**Provided text:**
··········

= Franchise fraud =

Form of pyramid scam based on franchising

Franchise fraud is defined by the United States Federal Bureau of Investigation as a pyramid scheme.

== Franchise fraud in U.S. federal law ==
The FBI website states:

"pyramid schemes — also referred to as franchise fraud or chain referral schemes — are marketing and investment frauds in which an individual is offered a distributorship or franchise to market a particular product. The real profit is earned, not by the sale of the product, but by the sale of new distributorships. Emphasis on selling franchises rather than the product eventually leads to a point where the supply of potential investors is exhausted and the pyramid collapses."

In the United States, franchising is regulated by a complex web of franchise rules and franchising regulations consisting of the Federal Trade Commission Franchise Rule, state laws, and industry guidelines.

The most recent version of the FTC Franchise Rule was in 2007, is printed in FR 2007a.

The FTC franchise rule specifies what information a franchisor must disclose to a prospective franchise business as a franchise opportunity in a document named the Franchise Disclosure Document (FDD).

=== Ponzi schemes ===
Similar to a pyramid scheme, a Ponzi scheme involves paying existing investors in a nonexistent enterprise with the funds from new investors thus creating the illusion of a "profit". One of the key differences between a Ponzi scheme and a pyramid scheme is that in a Ponzi scheme, investors are paid using the money from future investors. While in a pyramid scheme, the original schemer recruits other investors to recruit others (and so on) where new recruits pay the person who recruited them for the right to participate or perhaps sell a certain product.

===Means of committing franchise fraud===

Franchisors that practice franchise fraud will attempt to pressure a franchisee leaving the franchise system to sign a non-disclosure agreement, confidentiality agreement or a gag order. The gag order allows franchise misrepresentation by preventing prospective new franchisees learning important details about the churning franchise. Unfortunately, the Federal Trade Commission Rule and the State Franchise Disclosure Documents that govern the sale of franchises appear to enable franchisors to withhold negative facts concerning the performance of the franchised business plan from new buyers of franchises and to disclaim that the franchisors have promised anything in the way of success and profits in the written disclosure document and the binding, and generally non-negotiated, franchise agreement. The sellers of franchised business plans, the franchisors, themselves, appear to have no obligation under current rules and regulations to disclose negative system UNIT performance statistics to new buyers of the franchised business plans who then unknowingly purchase franchises that have demonstrated low or no profitability and high failure rates of "founding" franchisees.

Under the FTC Rule and State Franchise Disclosure Documents, franchisors do not seem to be obligated to share system UNIT Performance Statistics with new buyers. Consequently, individuals interested in purchasing a franchise should diligently engage with both current and former franchisees to gain insights into the performance and operations of the franchise system. It is also important to recognize that, legally, current and ex-franchisees are not required to provide details about their businesses to potential franchisees.

··········

**Tasks for this exercise:**
(a) Format the records, from their first line through the line containing "Action: (31, 54)", as a Markdown table with the columns No. and Line: one numbered row per line, both ends included, blank lines omitted.
(b) Resume the franchise fraud text, picking up right after its final sentence.

··········

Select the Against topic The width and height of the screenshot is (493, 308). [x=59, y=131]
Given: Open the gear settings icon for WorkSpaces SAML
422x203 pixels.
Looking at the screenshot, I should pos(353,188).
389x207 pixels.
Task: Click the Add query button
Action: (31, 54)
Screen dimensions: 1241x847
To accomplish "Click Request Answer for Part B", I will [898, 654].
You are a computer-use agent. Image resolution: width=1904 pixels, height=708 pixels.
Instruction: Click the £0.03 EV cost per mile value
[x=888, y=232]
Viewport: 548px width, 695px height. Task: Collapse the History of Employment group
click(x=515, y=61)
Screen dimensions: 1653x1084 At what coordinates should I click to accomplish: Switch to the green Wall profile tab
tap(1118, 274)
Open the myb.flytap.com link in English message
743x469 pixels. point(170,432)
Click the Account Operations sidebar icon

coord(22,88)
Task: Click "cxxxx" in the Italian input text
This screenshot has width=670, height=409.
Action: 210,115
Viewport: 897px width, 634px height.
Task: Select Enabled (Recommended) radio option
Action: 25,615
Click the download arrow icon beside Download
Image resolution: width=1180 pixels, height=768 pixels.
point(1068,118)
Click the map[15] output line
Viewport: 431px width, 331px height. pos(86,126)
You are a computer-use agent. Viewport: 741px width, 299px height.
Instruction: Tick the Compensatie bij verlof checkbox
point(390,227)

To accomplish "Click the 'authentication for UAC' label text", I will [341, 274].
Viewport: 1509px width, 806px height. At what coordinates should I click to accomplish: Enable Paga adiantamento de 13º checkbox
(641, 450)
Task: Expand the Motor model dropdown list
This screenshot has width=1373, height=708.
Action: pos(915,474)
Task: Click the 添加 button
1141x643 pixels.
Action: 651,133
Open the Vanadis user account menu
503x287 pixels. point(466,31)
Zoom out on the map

··········

**Solved tasks:**
(a)
| No. | Line |
|---|---|
| 1 | Select the Against topic The width and height of the screenshot is (493, 308). [x=59, y=131] |
| 2 | Given: Open the gear settings icon for WorkSpaces SAML |
| 3 | 422x203 pixels. |
| 4 | Looking at the screenshot, I should pos(353,188). |
| 5 | 389x207 pixels. |
| 6 | Task: Click the Add query button |
| 7 | Action: (31, 54) |

(b)
In the 2007 Franchise Rule, in the Federal Register from pages 15505 to 15506, comments from former franchisees were listed concerning confidentiality agreements:
- "commenters complained that the use of confidentiality clauses is widespread, and several commenters urged the Commission to ban the use of confidentiality clauses as a deceptive or unfair trade practice. Other opponents of confidentiality clauses—including state regulators and some franchisors—asserted that such provisions inhibit prospective franchisees from learning the truth as they conduct their due diligence investigation of a franchise offer."
- "one franchisee representative, contended that the harm flowing from confidentiality provisions goes beyond individual franchise sales, noting that such provisions intimidate franchisees into not testifying before legislative committees and public agencies, such as the Federal Trade Commission."
- "[T]he gag order . . . prohibits me from being able to answer questions, you know, and give cautionary remarks to other people who might be considering the franchise that I was with."
- "‘‘the use of gag orders is almost 100 percent in some franchise systems."
- "Three franchisees— Raymond Buckley, Roger C. Haines, and David E. Myklebust—believed that they were kept in the dark about the failure of their franchisor’s system due to confidentiality clauses imposed on current and former franchisees."
- "confidentiality clauses "typically release the franchisor from legal liability and bar the franchisee (under threat of legal action) from making any oral or written statements about the franchise system or their experience with the franchised business. The purpose of such clauses is to shut down any negative public comment about the franchise system."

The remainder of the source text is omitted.